While wandering through the palace afterwards, she stumbles upon a sculpture gallery of famous beauties whose good looks brought demise to their nations, like Helen of Troy and Armida of Damascus, and suddenly sees herself amidst them.
The subsequent verse, The Fair One, or in Tints or Sculpture, spies Her rapturous Face where'er she turns her Eyes: In Mirrours too, and in each chrystal Stream, Which as her Form's reflected brighter seem.
In 1787, a visitor to Paris recorded the cheval mirror as a "pleasant invention", but by the 1820s-1830s this furniture item became a staple in every bourgeois' bedroom or dressing room.
[15] The birth of photography coincided with the popularity of cheval mirrors, with superficial similarity between these devices: both produced images of surrounding life on glass surfaces.
[17] In the late 19th century, The Bath of Psyche painting by Frederic Leighton became an iconic expression of the tripartite unity of feminine beauty, classical art, and large mirror (the painter used the surface of the pool for the reflection effect).

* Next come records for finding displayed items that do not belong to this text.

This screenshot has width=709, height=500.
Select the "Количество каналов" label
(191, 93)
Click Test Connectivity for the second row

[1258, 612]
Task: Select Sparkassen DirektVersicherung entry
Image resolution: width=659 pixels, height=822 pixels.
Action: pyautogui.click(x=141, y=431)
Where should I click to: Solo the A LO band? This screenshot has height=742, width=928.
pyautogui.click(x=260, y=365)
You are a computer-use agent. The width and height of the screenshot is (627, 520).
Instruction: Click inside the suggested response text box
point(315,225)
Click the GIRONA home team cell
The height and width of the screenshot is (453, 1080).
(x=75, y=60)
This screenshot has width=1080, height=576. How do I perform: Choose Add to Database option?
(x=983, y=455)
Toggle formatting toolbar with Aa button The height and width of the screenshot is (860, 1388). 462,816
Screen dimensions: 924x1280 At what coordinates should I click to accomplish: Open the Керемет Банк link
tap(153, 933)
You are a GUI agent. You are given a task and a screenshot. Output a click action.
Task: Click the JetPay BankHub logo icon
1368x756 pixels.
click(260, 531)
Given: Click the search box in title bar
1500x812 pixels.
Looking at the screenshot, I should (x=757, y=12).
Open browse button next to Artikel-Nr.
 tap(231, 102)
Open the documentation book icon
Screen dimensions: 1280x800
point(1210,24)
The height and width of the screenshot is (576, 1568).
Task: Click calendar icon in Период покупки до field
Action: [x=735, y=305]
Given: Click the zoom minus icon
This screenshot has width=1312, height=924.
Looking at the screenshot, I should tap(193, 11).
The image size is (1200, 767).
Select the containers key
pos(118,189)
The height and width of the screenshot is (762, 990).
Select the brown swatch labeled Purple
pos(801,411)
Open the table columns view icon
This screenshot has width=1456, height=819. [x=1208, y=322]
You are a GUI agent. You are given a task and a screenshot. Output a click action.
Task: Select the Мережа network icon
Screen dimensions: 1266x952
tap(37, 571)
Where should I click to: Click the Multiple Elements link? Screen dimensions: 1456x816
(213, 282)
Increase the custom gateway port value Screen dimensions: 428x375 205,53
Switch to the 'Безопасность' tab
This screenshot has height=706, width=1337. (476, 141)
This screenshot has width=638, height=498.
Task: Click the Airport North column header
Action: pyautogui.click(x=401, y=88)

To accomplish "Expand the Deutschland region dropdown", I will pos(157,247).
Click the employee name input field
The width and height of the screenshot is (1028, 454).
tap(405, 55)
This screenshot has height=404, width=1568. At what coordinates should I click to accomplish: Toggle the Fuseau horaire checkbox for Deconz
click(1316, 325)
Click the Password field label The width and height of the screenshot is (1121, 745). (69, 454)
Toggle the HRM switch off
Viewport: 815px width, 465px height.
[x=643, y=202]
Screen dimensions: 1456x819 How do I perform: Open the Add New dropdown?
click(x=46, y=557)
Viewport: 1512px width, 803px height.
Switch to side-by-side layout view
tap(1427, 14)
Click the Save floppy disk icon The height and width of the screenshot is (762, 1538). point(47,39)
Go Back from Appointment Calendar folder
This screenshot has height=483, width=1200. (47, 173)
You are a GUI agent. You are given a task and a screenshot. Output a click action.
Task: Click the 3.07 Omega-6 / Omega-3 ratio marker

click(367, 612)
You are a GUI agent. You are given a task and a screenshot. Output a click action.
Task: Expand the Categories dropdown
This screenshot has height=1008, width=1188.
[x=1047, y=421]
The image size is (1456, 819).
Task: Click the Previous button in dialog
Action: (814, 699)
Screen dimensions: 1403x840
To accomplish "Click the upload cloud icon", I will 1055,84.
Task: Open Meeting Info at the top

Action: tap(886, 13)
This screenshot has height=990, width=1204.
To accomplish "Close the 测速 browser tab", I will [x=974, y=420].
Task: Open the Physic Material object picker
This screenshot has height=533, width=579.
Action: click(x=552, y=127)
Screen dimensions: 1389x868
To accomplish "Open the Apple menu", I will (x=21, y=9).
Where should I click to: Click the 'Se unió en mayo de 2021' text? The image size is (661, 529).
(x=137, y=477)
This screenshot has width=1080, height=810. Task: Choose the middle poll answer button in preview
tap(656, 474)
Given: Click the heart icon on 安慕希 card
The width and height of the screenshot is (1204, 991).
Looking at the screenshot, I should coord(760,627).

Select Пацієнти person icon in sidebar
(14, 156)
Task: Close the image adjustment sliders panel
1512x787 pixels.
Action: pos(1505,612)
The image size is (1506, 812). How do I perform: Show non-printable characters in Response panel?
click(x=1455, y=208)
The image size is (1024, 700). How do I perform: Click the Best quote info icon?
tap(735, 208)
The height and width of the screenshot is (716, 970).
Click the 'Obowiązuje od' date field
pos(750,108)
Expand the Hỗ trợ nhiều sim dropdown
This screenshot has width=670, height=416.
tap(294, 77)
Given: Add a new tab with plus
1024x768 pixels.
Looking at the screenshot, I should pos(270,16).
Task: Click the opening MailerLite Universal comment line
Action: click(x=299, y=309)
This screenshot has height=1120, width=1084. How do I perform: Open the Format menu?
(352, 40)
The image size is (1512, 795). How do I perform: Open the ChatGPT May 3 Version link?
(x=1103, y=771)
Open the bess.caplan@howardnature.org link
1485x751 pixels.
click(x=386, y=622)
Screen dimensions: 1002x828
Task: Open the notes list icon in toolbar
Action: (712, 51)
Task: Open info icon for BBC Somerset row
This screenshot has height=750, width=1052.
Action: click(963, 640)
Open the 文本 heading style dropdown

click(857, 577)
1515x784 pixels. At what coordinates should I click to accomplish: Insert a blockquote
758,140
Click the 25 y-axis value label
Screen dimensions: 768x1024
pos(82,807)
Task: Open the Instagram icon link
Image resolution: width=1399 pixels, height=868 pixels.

[18] The artists pandering to the consumerist society found it easy to please customers through this combination and chose Psyche, a mortal turned into a goddess, as a representation of a woman, creating a new, commodified, image of this mythical figure in front of an eponymous mirror.
[19] The aestheticized images of academic art continued to exist in parallel to this exploitation, with a notable example of Berthe Morisot, who boldly used the "woman in front of a mirror" topic but replaced the voyeuristic aspect with female subjectivity.